*Working data:*
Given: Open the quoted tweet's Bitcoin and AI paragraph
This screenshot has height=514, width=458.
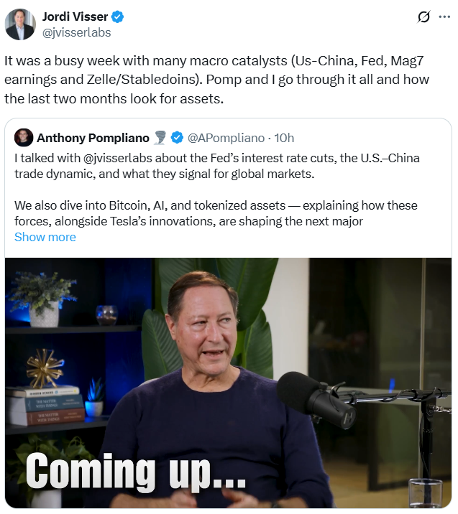Looking at the screenshot, I should [216, 213].
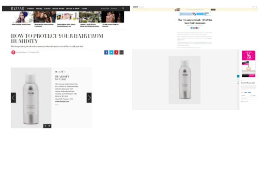
Task: Go to previous slide with left arrow
Action: pyautogui.click(x=13, y=98)
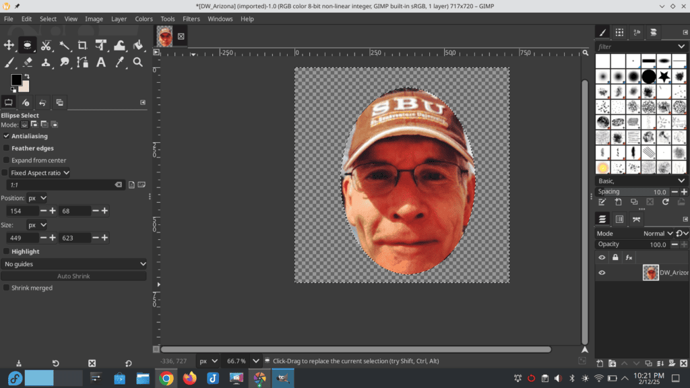Image resolution: width=690 pixels, height=388 pixels.
Task: Select the Paintbrush tool
Action: point(9,63)
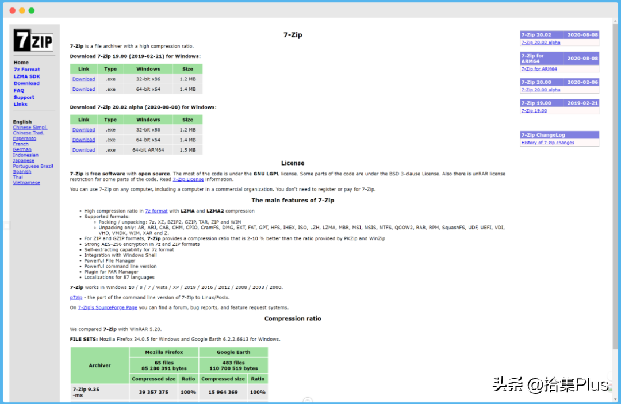Click the green maximize window button

coord(32,11)
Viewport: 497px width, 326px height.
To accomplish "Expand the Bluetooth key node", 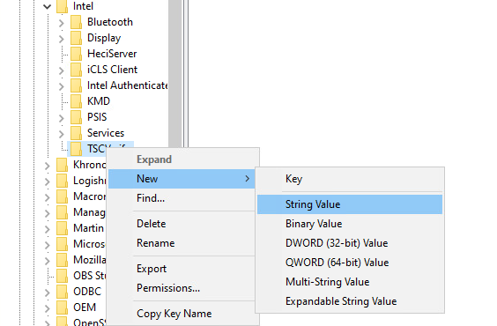I will coord(61,23).
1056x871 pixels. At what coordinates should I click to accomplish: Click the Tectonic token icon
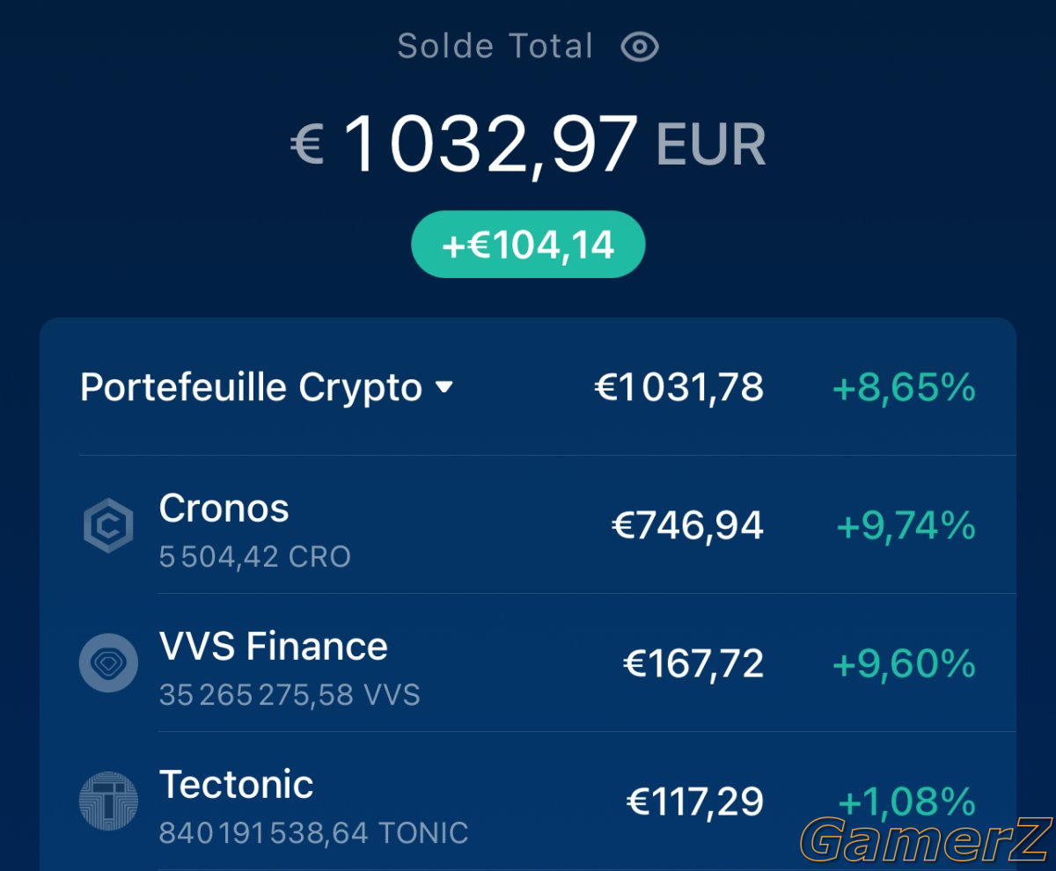(108, 801)
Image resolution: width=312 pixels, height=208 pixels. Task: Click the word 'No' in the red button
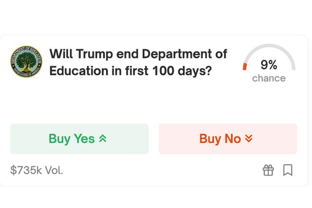233,139
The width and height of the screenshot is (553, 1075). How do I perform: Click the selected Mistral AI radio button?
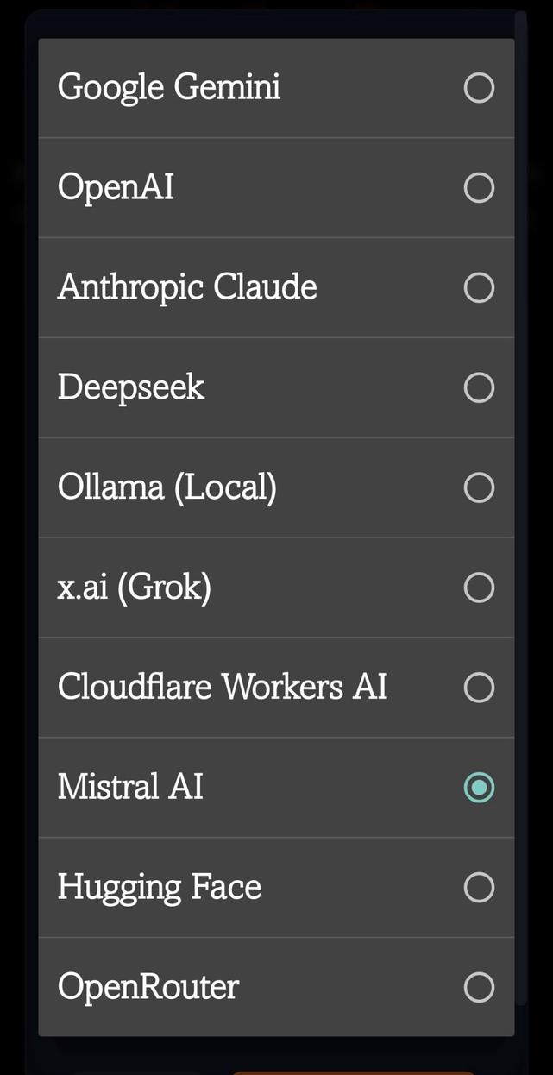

*Aim of the exercise:* The lines wanted are those from the one with "1056x871 pixels. At" to the end of the entries above, repeated exactly, both ends included. Leave out the pictures.

*Written solution:*
1056x871 pixels. At what coordinates should I click to accomplish: Click the Tectonic token icon
(108, 801)
Image resolution: width=312 pixels, height=208 pixels. Task: Click the word 'No' in the red button
233,139
The width and height of the screenshot is (553, 1075). How do I perform: Click the selected Mistral AI radio button?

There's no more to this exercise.